[Direction]: Reproduce word for word the stretch of the StorPool resiliency post below from "Persistent storage forms" through "after hardware failures.".

[Source]:
"""

StorPool Review - Part 5 - Resiliency and Recovery

This is the fifth in a series of posts looking at the StorPool software-defined storage platform. In this post, we will look at failure modes and data recovery.

Background

Persistent storage forms the basis for ensuring the long-term retention of data in the enterprise. Before the development and formalisation of RAID in 1987, enterprise customers (mainly mainframe-based) had to rely on data recovery from backups in the event of a hardware failure. Modern IT systems offer highly resilient storage using RAID or other data redundancy techniques to ensure close to 100% uptime, with little or no need to recover data from backups after hardware failures.

Are RAID Rebuild Times Still Relevant?

Keeping systems running after a system or component failure is only one aspect of data resiliency. Although modern disk drives and SSDs are incredibly reliable, both types of devices can produce intermittent errors, failing to read disk sectors or producing unrecoverable bit errors (UBE), where a read request fails.

"""

[Data extract]:
"""

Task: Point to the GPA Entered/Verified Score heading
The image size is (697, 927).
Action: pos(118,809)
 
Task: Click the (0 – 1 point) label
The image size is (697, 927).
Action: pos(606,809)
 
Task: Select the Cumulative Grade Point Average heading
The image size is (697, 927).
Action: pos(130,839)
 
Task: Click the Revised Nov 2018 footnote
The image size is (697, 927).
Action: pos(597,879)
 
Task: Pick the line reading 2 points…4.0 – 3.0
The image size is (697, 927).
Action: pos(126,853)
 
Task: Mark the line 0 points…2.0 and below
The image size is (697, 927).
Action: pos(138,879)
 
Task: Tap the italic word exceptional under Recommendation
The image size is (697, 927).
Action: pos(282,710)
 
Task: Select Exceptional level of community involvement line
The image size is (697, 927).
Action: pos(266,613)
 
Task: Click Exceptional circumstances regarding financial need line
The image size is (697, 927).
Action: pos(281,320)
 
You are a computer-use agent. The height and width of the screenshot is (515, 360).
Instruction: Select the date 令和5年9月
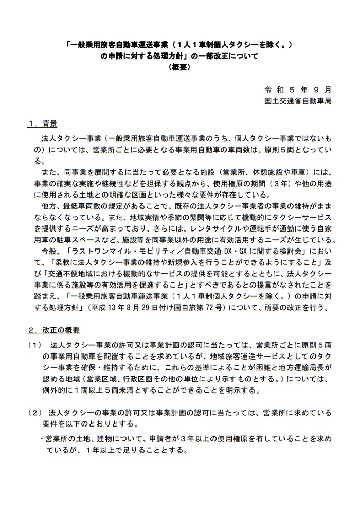pos(298,89)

"""

[Answer for this exercise]:
Persistent storage forms the basis for ensuring the long-term retention of data in the enterprise. Before the development and formalisation of RAID in 1987, enterprise customers (mainly mainframe-based) had to rely on data recovery from backups in the event of a hardware failure. Modern IT systems offer highly resilient storage using RAID or other data redundancy techniques to ensure close to 100% uptime, with little or no need to recover data from backups after hardware failures.